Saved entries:
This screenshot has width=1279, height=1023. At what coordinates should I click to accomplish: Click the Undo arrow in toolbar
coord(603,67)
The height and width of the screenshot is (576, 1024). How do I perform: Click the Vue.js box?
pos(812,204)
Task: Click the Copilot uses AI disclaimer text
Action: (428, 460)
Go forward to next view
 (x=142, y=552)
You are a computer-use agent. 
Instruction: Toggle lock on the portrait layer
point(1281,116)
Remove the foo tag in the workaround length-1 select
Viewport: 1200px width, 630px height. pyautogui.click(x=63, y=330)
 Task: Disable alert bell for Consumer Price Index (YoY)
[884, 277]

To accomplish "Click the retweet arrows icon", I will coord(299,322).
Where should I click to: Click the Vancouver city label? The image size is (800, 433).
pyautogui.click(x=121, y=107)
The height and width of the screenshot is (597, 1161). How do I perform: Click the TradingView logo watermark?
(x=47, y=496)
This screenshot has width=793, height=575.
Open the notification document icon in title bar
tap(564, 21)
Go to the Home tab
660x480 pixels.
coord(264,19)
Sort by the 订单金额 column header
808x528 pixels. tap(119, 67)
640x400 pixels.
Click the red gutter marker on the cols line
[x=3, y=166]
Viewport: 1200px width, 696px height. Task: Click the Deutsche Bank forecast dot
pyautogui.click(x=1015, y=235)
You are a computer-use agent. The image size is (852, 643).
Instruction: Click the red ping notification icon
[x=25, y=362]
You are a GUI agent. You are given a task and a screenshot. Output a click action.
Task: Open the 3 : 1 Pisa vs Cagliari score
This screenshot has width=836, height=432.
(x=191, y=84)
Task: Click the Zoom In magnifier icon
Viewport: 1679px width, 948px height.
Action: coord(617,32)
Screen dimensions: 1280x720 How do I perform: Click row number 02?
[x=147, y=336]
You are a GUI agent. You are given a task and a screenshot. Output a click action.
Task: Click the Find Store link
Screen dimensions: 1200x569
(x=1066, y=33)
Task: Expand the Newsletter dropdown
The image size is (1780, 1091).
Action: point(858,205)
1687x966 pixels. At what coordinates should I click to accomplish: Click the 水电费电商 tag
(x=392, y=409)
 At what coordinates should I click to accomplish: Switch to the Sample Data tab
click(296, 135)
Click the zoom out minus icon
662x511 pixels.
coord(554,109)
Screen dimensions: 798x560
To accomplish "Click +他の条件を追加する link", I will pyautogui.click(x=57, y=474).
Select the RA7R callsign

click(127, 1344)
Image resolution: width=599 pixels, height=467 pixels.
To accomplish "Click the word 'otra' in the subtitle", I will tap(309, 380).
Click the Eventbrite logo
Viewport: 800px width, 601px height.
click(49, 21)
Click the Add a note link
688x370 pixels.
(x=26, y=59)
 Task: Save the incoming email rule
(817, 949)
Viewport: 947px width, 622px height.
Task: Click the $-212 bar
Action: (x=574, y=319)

# Activity:
The data above is to be returned exactly, with nothing altered.

# Result for this exercise:
This screenshot has width=1279, height=1023. At what coordinates should I click to accomplish: Click the Undo arrow in toolbar
coord(603,67)
The height and width of the screenshot is (576, 1024). How do I perform: Click the Vue.js box?
pos(812,204)
Task: Click the Copilot uses AI disclaimer text
Action: (428, 460)
Go forward to next view
 (x=142, y=552)
You are a computer-use agent. 
Instruction: Toggle lock on the portrait layer
point(1281,116)
Remove the foo tag in the workaround length-1 select
Viewport: 1200px width, 630px height. pyautogui.click(x=63, y=330)
 Task: Disable alert bell for Consumer Price Index (YoY)
[884, 277]

To accomplish "Click the retweet arrows icon", I will coord(299,322).
Where should I click to: Click the Vancouver city label? The image size is (800, 433).
pyautogui.click(x=121, y=107)
The height and width of the screenshot is (597, 1161). How do I perform: Click the TradingView logo watermark?
(x=47, y=496)
This screenshot has width=793, height=575.
Open the notification document icon in title bar
tap(564, 21)
Go to the Home tab
660x480 pixels.
coord(264,19)
Sort by the 订单金额 column header
808x528 pixels. tap(119, 67)
640x400 pixels.
Click the red gutter marker on the cols line
[x=3, y=166]
Viewport: 1200px width, 696px height. Task: Click the Deutsche Bank forecast dot
pyautogui.click(x=1015, y=235)
You are a computer-use agent. The image size is (852, 643).
Instruction: Click the red ping notification icon
[x=25, y=362]
You are a GUI agent. You are given a task and a screenshot. Output a click action.
Task: Open the 3 : 1 Pisa vs Cagliari score
This screenshot has width=836, height=432.
(x=191, y=84)
Task: Click the Zoom In magnifier icon
Viewport: 1679px width, 948px height.
Action: coord(617,32)
Screen dimensions: 1280x720 How do I perform: Click row number 02?
[x=147, y=336]
You are a GUI agent. You are given a task and a screenshot. Output a click action.
Task: Click the Find Store link
Screen dimensions: 1200x569
(x=1066, y=33)
Task: Expand the Newsletter dropdown
The image size is (1780, 1091).
Action: point(858,205)
1687x966 pixels. At what coordinates should I click to accomplish: Click the 水电费电商 tag
(x=392, y=409)
 At what coordinates should I click to accomplish: Switch to the Sample Data tab
click(296, 135)
Click the zoom out minus icon
662x511 pixels.
coord(554,109)
Screen dimensions: 798x560
To accomplish "Click +他の条件を追加する link", I will pyautogui.click(x=57, y=474).
Select the RA7R callsign

click(127, 1344)
Image resolution: width=599 pixels, height=467 pixels.
To accomplish "Click the word 'otra' in the subtitle", I will tap(309, 380).
Click the Eventbrite logo
Viewport: 800px width, 601px height.
click(49, 21)
Click the Add a note link
688x370 pixels.
(x=26, y=59)
 Task: Save the incoming email rule
(817, 949)
Viewport: 947px width, 622px height.
Task: Click the $-212 bar
Action: (x=574, y=319)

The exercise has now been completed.